Старик разочарованно потупился. Эта поза, для него привычная, не ему одному свойственна; но из-за обвислого носа, тяжелых век, бороденки, сутулой спины вид у него всегда такой, точно он упорнее, чем кто бы то ни было, уставился глазами в землю.
— Итак, начальник, — насмешливо говорит Жуаньо, — близится она, отставка-то?
Старик отвечает уклончивым кивком головы. И, засунув марку за ленточку фуражки, возвращается большими шагами к себе в берлогу.
Жуаньо направляется прямо в ламповую. Там он застает Фламара, который покуривает трубку и потеет в ожидании поезда.
— Ну и жарища на дороге, скажу я тебе! — заявляет Жуаньо.
Артельщик вместо ответа наливает стакан вина.
— Видался ты с ней? Говорил?
Жуаньо обтирает себе загривок, усаживается и сладострастно охватывает ладонью прохладный стакан. Войдя сюда, он вспомнил про признанья мадам Фламар и теперь, глядя на геркулеса, предается забавным мыслям.
— Видался с ней, да. Поговорили. В некотором смысле, знаешь ли, она права… Надо подумать.
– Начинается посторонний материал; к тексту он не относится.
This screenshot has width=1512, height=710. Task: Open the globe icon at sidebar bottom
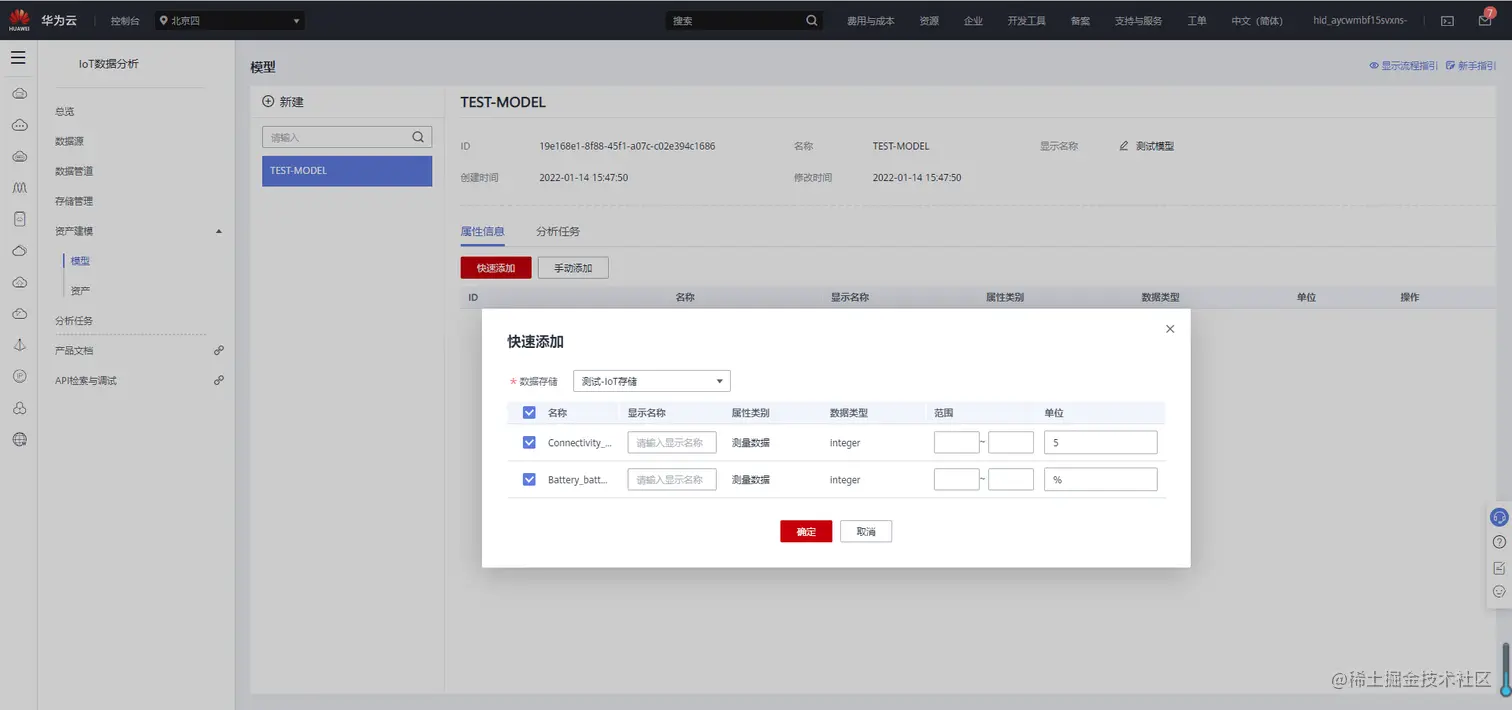pyautogui.click(x=20, y=437)
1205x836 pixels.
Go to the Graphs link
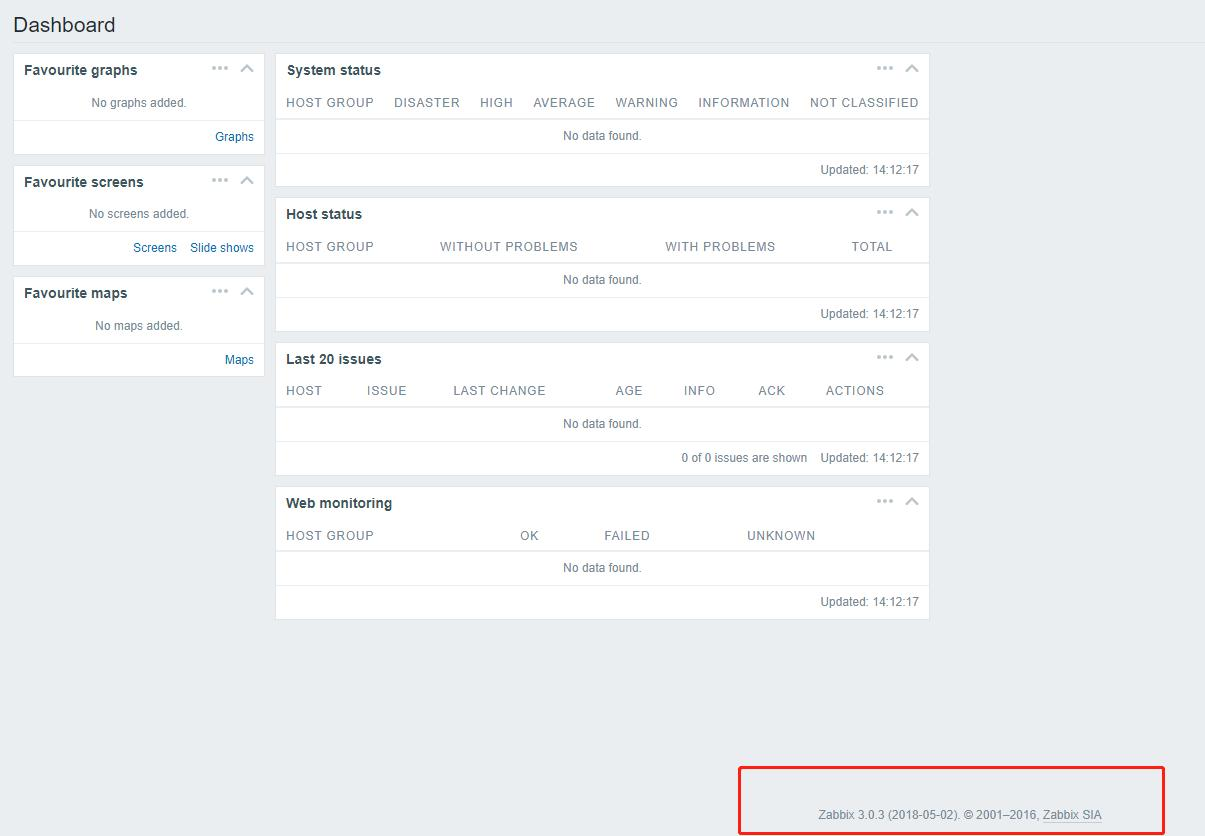point(234,137)
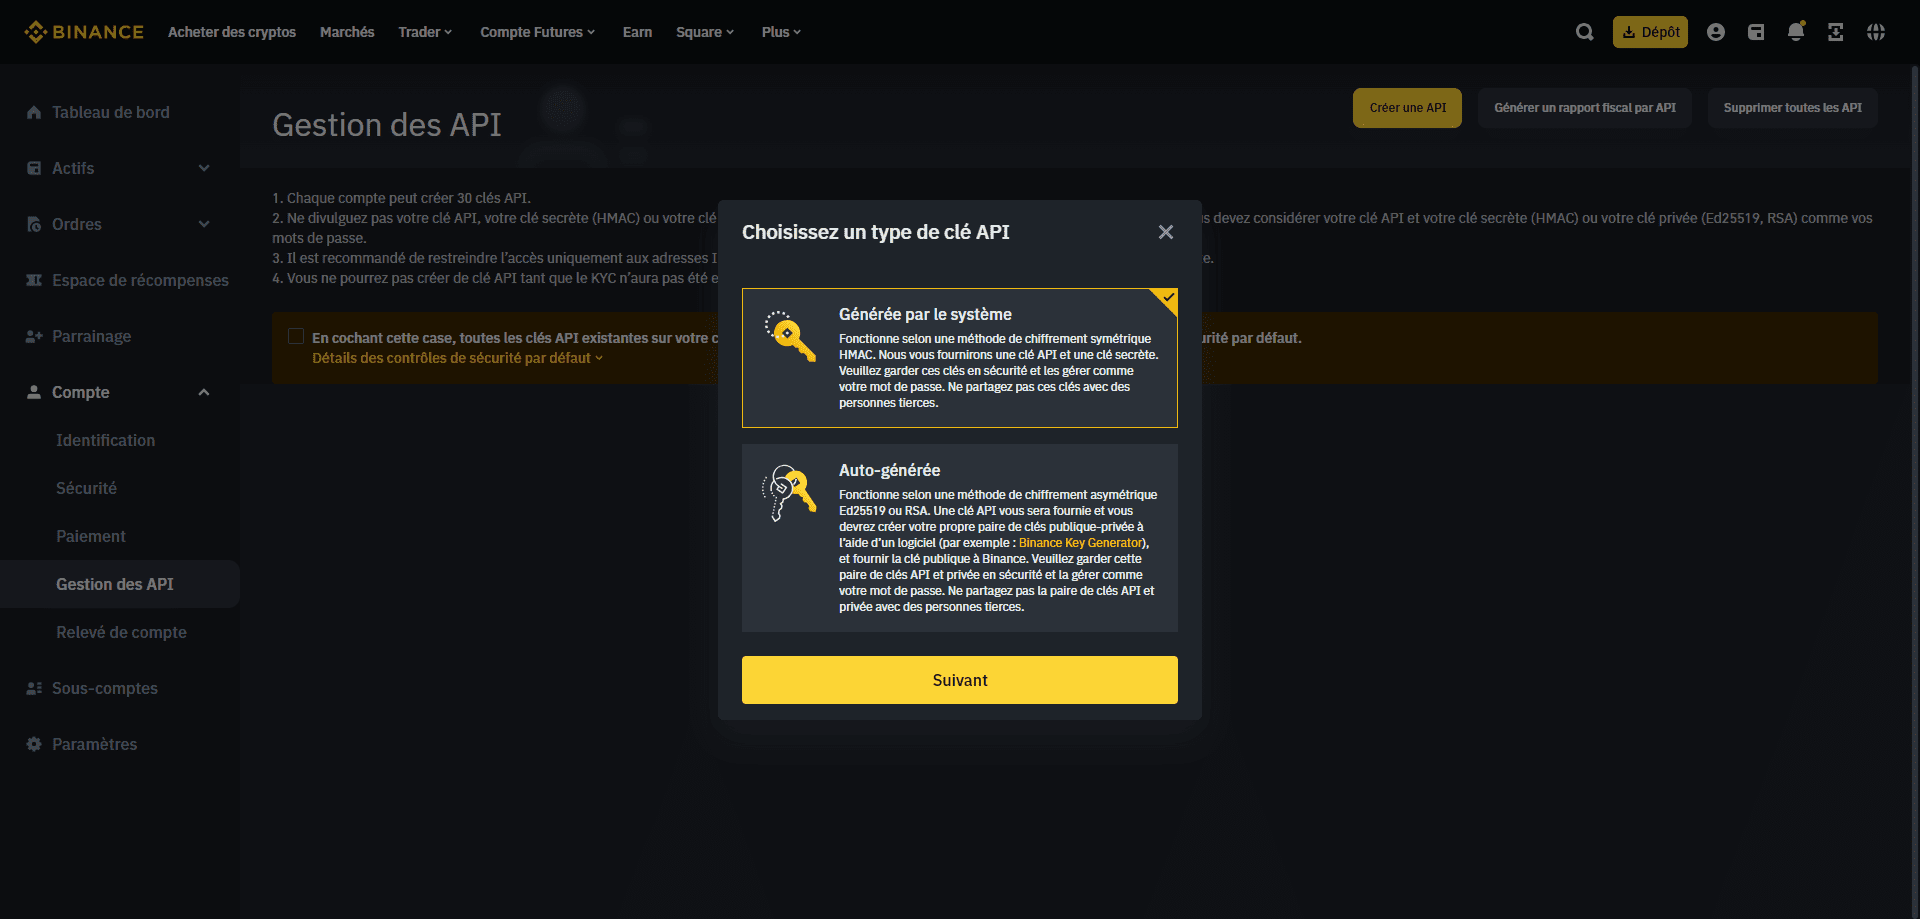Open the wallet icon in header
Screen dimensions: 1920x919
pos(1756,32)
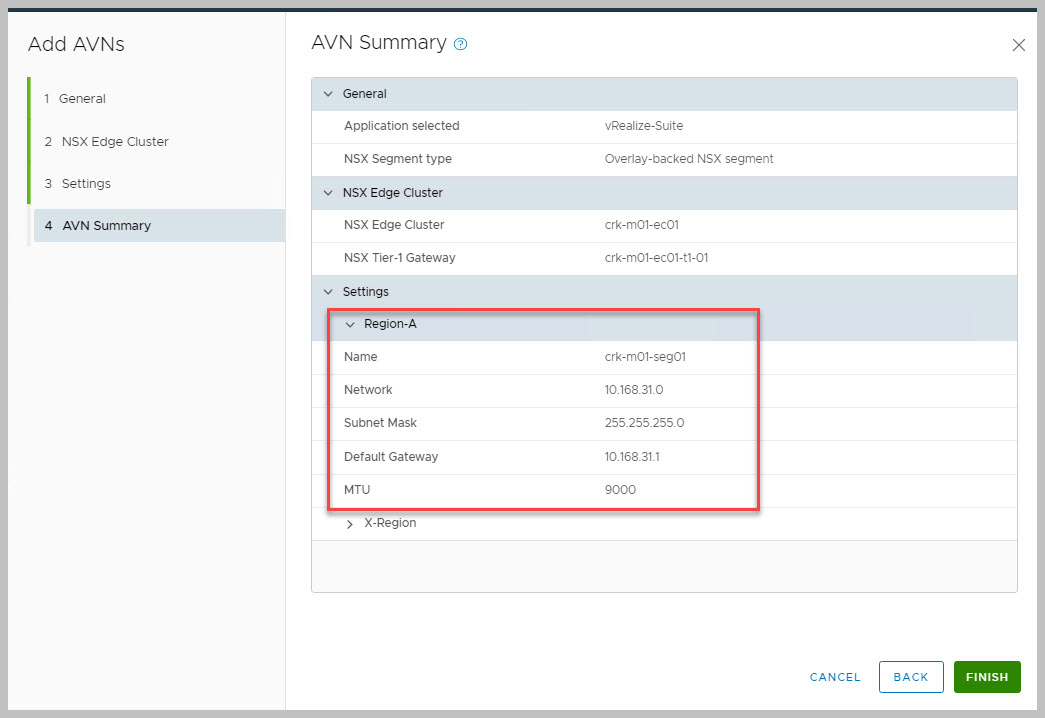Close the Add AVNs dialog
This screenshot has width=1045, height=718.
1018,45
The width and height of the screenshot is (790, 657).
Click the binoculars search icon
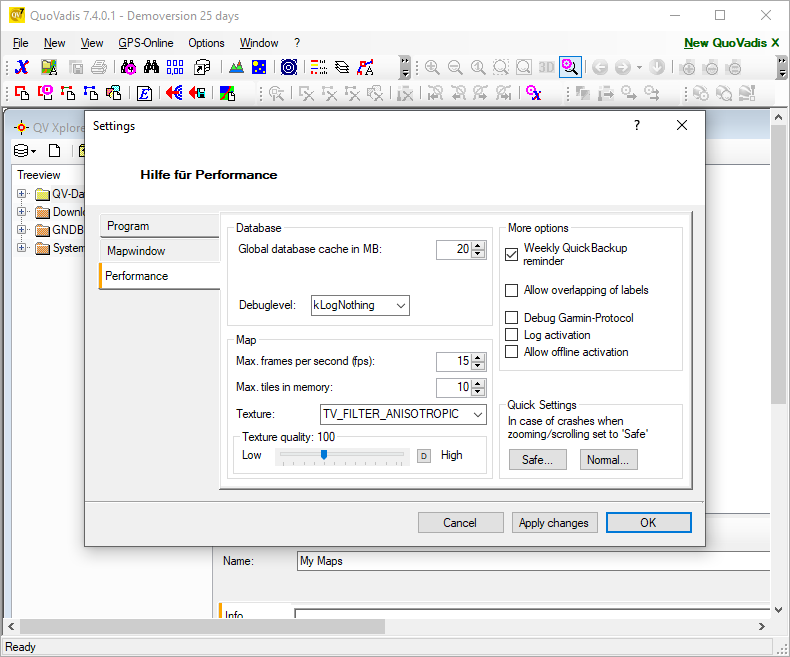152,67
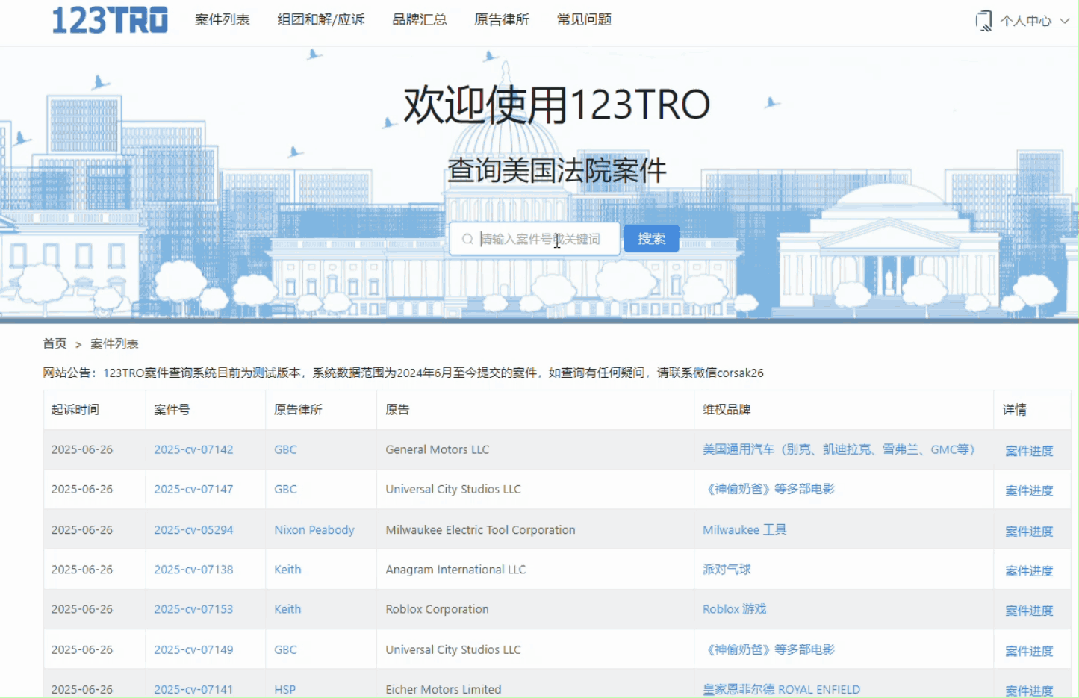Open 常见问题 in the navigation bar
Image resolution: width=1079 pixels, height=698 pixels.
pos(584,19)
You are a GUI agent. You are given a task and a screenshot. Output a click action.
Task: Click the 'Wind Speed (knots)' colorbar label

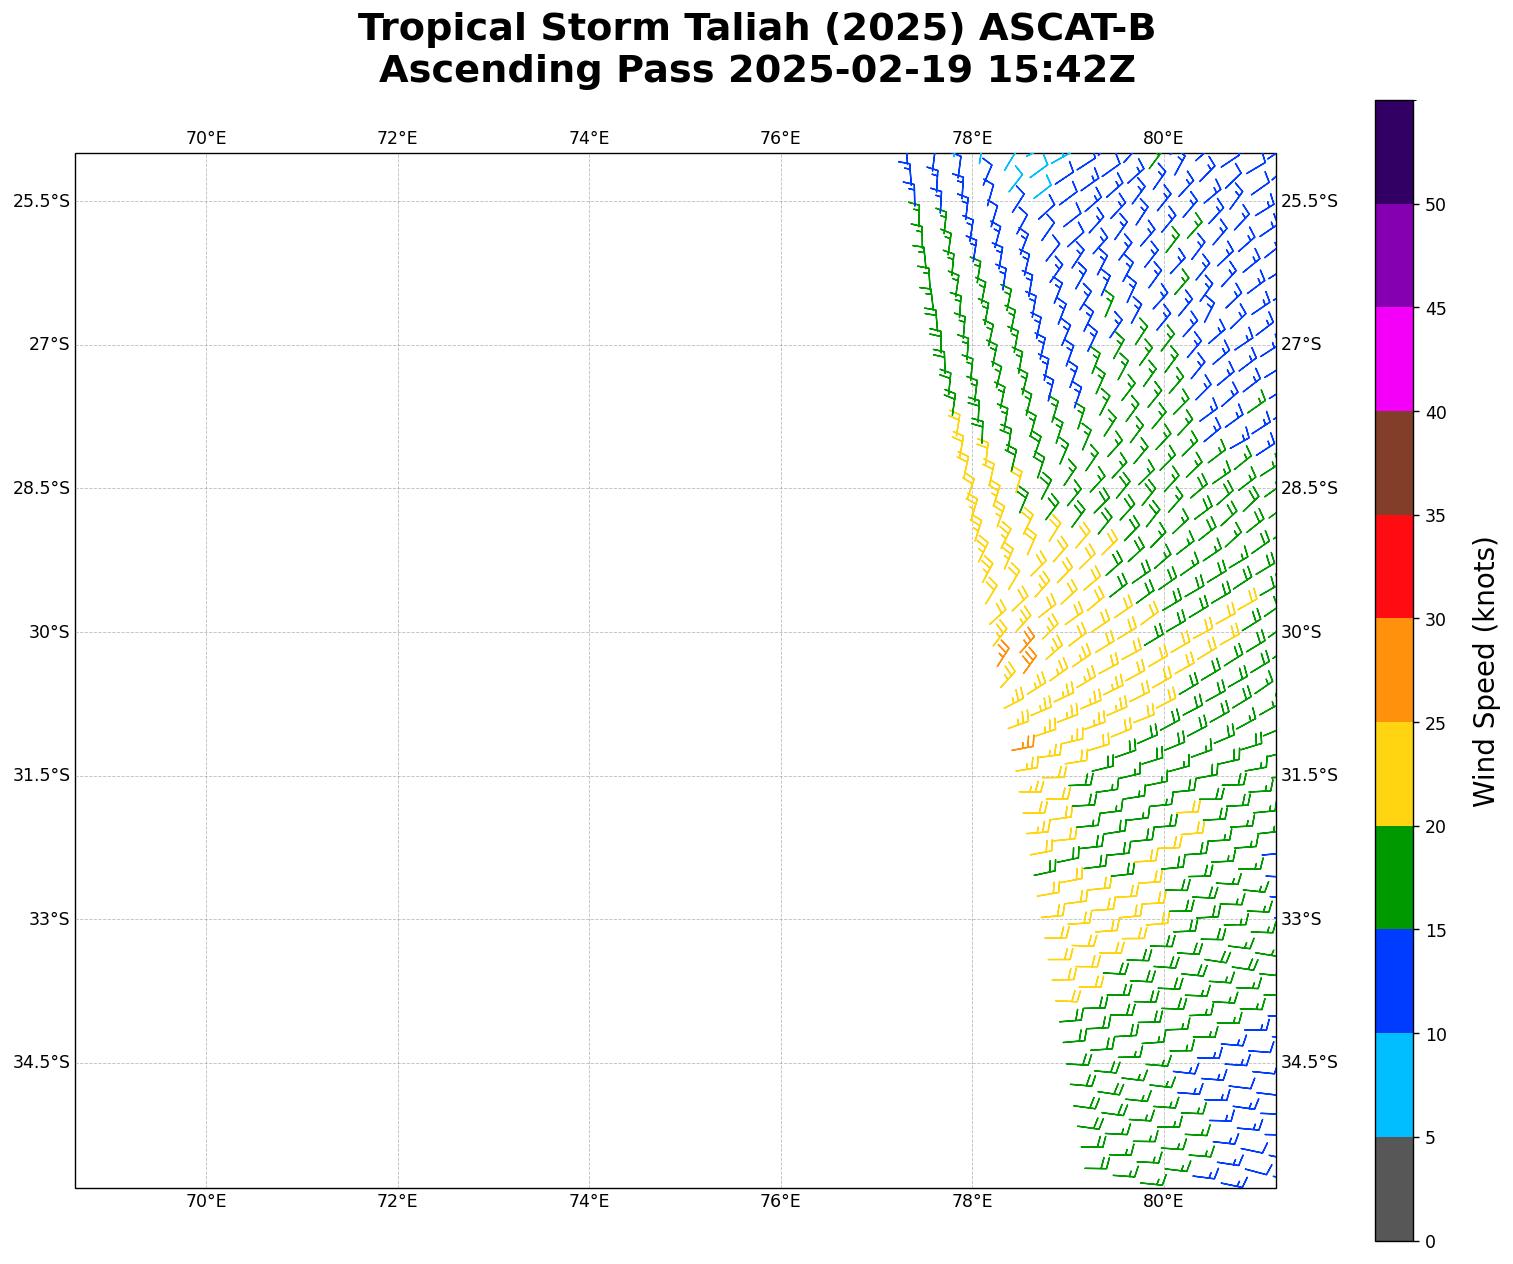[x=1485, y=671]
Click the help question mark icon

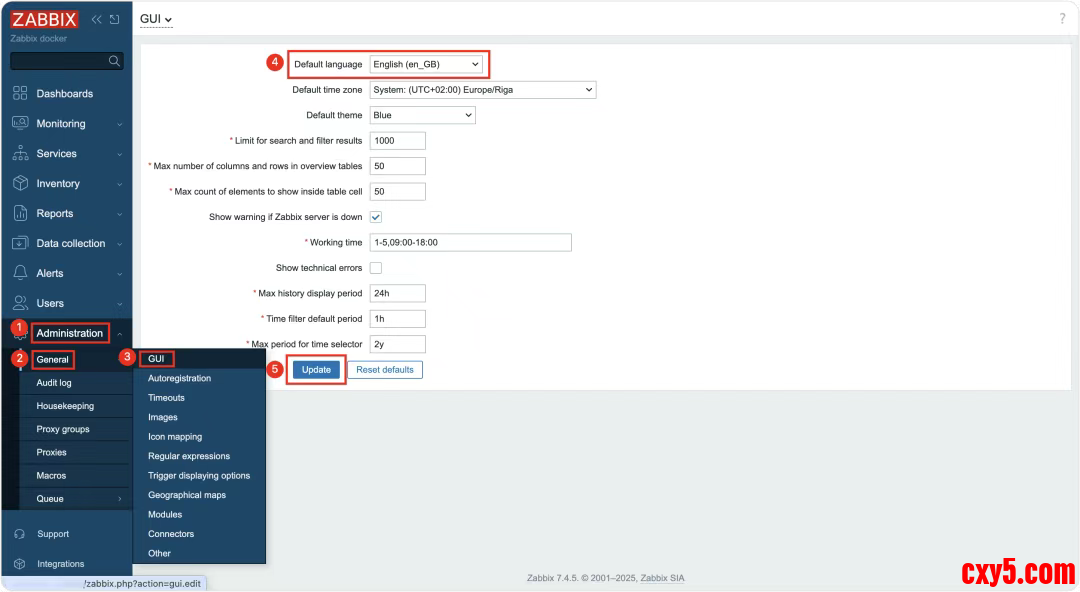pos(1062,19)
Фламар пыхтит, словно взъяренный боевой бык. Под облипшей фуфайкой грудные мышцы вздымаются и падают, точно грудь астматической женщины. Внезапно он сжимает кулаки и выставляет рыло:
— Я не говорю, что она не права, болван! Да ведь паршиво же рога носить!
Мужчины обмениваются долгим молчаливым взглядом. Потом оба тонут в пучине трезвых размышлений.
— Деньги остаются деньгами, — заключает почтальон.
Рядом в конторе, за прикрытой дверкой сидит начальник станции и разглядывает паркет в прогале между расставленными своими башмаками.
Да, месяца через два он подаст в отставку. Сядет сюда другой начальник, составит опись, вступит во владение всем. А он, куда он-то денется?
Вот уж тридцать лет, что он в услужении у железнодорожной компании. Тридцать лет — беспорочно; тридцать лет — без единой описки. А теперь отставка. От этого не уйти, как от смерти.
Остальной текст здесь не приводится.